To promote tactile perception, you can let the child finger paint the paper bag instead of using other media.

Tactile Cards

Preparation for activity: creating the tactile cards

    • Step 1 – Create the tactile cards by writing letters or sight words on each card.
    • Step 2 – Create a matching set of cards
    • Step 3 – Go over each letter or word with puffy paint or glitter glue. Let dry overnight. This creates raised letters on the cards.

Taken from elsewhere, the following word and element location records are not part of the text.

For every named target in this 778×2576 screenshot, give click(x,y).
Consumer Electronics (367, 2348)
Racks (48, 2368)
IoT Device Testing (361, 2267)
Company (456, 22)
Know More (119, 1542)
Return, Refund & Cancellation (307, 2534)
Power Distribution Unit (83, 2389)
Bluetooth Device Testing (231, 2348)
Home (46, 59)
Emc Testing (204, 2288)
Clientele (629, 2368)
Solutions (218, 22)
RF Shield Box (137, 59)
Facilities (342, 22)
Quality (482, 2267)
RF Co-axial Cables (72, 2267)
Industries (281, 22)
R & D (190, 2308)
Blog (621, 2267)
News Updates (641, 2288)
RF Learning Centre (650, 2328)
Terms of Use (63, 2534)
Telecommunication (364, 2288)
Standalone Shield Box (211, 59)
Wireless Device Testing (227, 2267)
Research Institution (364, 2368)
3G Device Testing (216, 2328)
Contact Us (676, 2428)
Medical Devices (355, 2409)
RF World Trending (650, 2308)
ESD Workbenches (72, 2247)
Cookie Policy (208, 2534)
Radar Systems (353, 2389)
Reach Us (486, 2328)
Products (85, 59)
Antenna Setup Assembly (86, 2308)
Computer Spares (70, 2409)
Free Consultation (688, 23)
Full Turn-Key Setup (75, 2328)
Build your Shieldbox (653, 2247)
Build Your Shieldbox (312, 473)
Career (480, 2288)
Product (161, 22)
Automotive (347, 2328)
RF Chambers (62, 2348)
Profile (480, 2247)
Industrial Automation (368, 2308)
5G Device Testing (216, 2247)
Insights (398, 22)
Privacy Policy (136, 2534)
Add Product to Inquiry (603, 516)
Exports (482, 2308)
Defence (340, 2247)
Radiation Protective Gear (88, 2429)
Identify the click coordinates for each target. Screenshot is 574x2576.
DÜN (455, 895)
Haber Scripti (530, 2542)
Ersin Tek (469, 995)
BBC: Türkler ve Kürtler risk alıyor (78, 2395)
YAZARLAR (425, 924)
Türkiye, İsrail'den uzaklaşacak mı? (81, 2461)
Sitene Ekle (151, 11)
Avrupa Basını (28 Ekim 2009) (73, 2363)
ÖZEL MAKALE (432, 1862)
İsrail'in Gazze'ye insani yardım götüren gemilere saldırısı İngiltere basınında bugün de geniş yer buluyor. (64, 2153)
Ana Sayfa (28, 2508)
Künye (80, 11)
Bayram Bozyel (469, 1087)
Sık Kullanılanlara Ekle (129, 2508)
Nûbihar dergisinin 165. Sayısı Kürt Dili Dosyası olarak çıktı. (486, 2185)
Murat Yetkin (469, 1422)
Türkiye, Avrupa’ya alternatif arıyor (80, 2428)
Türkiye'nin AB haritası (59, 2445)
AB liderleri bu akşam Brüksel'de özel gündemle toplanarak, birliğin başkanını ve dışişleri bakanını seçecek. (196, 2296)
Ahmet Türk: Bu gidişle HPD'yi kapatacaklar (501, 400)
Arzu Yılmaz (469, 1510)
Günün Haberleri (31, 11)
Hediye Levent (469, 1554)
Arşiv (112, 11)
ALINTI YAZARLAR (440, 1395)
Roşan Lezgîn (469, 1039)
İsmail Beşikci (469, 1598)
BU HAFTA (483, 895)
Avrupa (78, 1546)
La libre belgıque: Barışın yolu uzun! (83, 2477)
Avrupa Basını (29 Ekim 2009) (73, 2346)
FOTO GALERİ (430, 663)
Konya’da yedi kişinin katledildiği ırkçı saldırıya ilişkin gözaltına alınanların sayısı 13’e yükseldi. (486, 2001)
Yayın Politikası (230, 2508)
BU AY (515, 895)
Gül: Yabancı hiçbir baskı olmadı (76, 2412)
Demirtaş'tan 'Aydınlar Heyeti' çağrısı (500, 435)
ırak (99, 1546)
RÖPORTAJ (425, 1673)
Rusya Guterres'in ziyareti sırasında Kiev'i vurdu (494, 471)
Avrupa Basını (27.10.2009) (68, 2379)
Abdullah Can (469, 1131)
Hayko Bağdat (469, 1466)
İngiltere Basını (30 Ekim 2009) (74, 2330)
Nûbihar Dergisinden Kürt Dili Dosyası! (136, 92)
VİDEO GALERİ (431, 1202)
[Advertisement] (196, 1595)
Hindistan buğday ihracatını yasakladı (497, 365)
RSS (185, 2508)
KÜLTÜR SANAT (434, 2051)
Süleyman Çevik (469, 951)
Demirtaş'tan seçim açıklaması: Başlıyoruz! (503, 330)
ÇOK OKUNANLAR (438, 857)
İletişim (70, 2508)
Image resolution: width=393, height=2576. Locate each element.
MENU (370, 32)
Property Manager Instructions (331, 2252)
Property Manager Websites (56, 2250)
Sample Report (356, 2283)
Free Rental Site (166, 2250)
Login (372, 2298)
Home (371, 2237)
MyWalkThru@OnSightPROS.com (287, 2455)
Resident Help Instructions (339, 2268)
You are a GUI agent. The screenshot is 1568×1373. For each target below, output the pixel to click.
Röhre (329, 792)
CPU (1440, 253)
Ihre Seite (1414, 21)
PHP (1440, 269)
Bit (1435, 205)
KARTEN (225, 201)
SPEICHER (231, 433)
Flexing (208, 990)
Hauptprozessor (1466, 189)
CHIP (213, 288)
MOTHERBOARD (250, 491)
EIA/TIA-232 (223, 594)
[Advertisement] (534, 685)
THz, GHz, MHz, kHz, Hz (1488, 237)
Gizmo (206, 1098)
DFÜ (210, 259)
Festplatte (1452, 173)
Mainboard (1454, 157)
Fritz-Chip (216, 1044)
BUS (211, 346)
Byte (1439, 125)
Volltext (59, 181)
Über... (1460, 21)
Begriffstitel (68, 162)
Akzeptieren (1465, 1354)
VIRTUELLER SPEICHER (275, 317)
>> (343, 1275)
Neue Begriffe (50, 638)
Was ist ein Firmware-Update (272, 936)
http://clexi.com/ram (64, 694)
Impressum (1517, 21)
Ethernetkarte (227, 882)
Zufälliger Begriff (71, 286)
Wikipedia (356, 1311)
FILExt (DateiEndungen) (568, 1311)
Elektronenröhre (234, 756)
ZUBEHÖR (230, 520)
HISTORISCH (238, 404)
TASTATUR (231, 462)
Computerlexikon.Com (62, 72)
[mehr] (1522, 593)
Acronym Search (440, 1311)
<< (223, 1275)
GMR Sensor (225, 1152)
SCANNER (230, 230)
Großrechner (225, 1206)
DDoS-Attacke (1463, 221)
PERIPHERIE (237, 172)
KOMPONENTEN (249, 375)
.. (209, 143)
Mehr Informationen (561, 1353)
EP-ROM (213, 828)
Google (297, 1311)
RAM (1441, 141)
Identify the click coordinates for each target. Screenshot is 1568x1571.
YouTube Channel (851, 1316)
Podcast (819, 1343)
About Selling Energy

You can have the child help you with the preparation part by either writing the letters/words or by tracing them (after you write them)with the puffy paint or glitter glue.

Activity:

    • Step 1 – Mix up the cards and place them face down on the table so that the child can not see the letters.
    • Step 2 – Each player takes a turn by turning over two cards attempting to match the letters or words.
    • Step 3 – If the player matches a letter or a word, the player should trace over the raised letter or word using his finger while saying the letter or word aloud.
      If the player is unable to find a match, it is the next player’s turn.
    • Step 4 – Continue play until all the matches are found.

Modifications:

    • Play on carpeted area and instruct the child to play while on all fours instead of sitting at a table. This position provides proprioceptive input.
    • Place a card on the table with the letter or word facing up. Place a piece of paper over the card. The child can then rub the crayon over the letter or word to reveal what letter/word it is.

TP Roll Snake

Pull open the TP roll all the way.

Provide the child with paint and a brush and instruct him to paint it. You can also choose markers or crayons to color the snake.

Once dry, you can have the child use Q-tips to paint the snake, or crumble little pieces of tissue paper, and/or use stickers.

Depending on the child developmental skills, either cut a snake’s tongue out of red construction paper or have him cut it himself.

Finally, the child can glue the tongue and the wiggly eyes on one end of the TP roll. If you don’t have wiggly eyes in hand, you can use small buttons.

Mixed Clothespins

For this activity, you will need to use 4 different colored clothespins.

Use the markers or crayons to paint each edge of the cardboard in one color.

Mix the clothespins.

Instruct the child to order the clothespins by matching the edge color to the clothespin color. The child should be using a different finger for each clothespin color (i.e., thumb and index finger for a yellow clothespin, thumb and middle finger for a red clothespin, thumb and ring finger for a green clothespin, and thumb and pinky finger for green clothespin).

For grading place all mixed clothespins on the cardboard and ask the child to pick them up and re-attach it to the right edge.